Filing an ADEA Lawsuit
If you want to sue your employer for age discrimination, you must first file a charge of discrimination at the Equal Employment Opportunity Commission (EEOC), the federal agency responsible for interpreting and enforcing the laws prohibiting discrimination, or with a state fair employment practices agency. Filing an administrative charge is a prerequisite for filing a lawsuit.
Once you file your charge, the agency may choose to investigate your claims, try to settle the case with your employer, or litigate the case. It may also decide not to pursue your claims, in which case it will issue you a "right to sue" letter, explaining that you have met the charge-filing requirement and may file a lawsuit. (If you know you want to file a lawsuit and aren't interested in allowing the agency to pursue your claims, you may request a right to sue letter at any time.) Once you receive the letter, you have 90 days to file a lawsuit under the ADEA. That's just one reason why it's a good idea to have an attorney represent you when you file charges with the agency: The attorney will be ready to move quickly to protect your rights once the letter is issued.
Damages Available Under the ADEA
If a court finds that an employer has violated the ADEA, the employer may be ordered to do any or all of the following:
- Pay the employee all wages, benefits, and other forms of compensation lost as a result of the discrimination (this is called "back pay").
- Take action to remedy the effects of the discrimination by, for example, reinstating or promoting the employee. If the court finds that such an action is warranted but impractical (for example, if the working relationship is damaged beyond repair), it may require the employer to pay front pay -- compensation for future earnings lost -- instead.

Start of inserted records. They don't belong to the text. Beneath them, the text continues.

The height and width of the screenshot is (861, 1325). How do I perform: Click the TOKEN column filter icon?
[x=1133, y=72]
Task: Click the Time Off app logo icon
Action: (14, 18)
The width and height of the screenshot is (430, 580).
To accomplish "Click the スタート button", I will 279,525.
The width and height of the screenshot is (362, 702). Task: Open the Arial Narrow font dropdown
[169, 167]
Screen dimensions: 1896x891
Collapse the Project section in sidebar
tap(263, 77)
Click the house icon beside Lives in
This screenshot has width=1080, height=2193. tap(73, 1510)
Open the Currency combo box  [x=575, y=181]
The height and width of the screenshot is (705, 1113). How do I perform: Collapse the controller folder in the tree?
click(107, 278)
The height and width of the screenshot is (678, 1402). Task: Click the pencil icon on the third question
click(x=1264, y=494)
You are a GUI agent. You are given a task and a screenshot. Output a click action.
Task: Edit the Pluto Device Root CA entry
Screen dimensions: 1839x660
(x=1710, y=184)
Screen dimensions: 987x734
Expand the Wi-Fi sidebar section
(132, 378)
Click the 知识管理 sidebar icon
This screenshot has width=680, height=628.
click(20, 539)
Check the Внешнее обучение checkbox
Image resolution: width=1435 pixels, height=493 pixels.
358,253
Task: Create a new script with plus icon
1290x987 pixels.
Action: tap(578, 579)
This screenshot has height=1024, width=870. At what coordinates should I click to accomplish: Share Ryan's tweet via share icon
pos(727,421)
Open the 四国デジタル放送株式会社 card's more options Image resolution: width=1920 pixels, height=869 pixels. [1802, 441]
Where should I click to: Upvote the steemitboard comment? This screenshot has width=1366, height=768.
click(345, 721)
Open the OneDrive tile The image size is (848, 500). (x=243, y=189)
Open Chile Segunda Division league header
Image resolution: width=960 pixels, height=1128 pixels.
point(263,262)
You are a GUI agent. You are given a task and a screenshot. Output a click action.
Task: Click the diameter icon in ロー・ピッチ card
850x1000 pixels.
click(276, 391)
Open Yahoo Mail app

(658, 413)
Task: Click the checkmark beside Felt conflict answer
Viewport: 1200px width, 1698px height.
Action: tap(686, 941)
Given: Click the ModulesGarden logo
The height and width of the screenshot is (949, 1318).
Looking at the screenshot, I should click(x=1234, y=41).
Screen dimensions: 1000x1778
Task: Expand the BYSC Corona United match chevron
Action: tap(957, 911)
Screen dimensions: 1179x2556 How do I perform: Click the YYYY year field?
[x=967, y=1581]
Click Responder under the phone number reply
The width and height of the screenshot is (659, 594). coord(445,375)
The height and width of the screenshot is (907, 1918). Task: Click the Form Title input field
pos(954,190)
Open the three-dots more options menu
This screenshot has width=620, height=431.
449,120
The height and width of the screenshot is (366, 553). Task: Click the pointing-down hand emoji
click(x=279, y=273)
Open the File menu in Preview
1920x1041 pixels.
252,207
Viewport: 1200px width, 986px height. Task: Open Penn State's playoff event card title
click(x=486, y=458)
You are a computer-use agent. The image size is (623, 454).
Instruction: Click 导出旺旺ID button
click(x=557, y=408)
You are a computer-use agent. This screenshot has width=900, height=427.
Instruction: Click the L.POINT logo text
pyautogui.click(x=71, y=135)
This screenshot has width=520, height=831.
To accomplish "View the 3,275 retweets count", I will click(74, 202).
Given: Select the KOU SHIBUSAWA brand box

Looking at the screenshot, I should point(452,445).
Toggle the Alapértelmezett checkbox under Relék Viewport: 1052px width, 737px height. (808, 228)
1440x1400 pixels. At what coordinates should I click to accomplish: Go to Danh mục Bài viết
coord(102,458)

- Pay a penalty (called "liquidated damages") equal to the total back pay award, if the employer know that its conduct was illegal or displayed reckless disregard as to whether its conduct violated the law.
- Pay the employee's court costs and attorney fees.
Damages for pain and suffering, emotional distress, and similar injuries are not available under the ADEA. Nor are punitive damages, except in the form of liquidated damages, discussed above.
Damages Available Under State Law
Although the damages an employee can be awarded under the ADEA are limited, not all states that prohibit age discrimination follow the same rules. You may be entitled to punitive damages and/or damages for emotional distress in your state. Because these two categories of damages often make up the largest part of a monetary award, you should certainly find out whether they might be available to you.
Consult an Attorney
If you are considering filing a charge of age discrimination, you should consult with an experienced employment lawyer. A lawyer can help you assess your claims and decide whether it makes sense to sue. A lawyer can also help you with every step of the process, from trying to settle your claims informally to filing a charge, filing a lawsuit, and trying your case in court.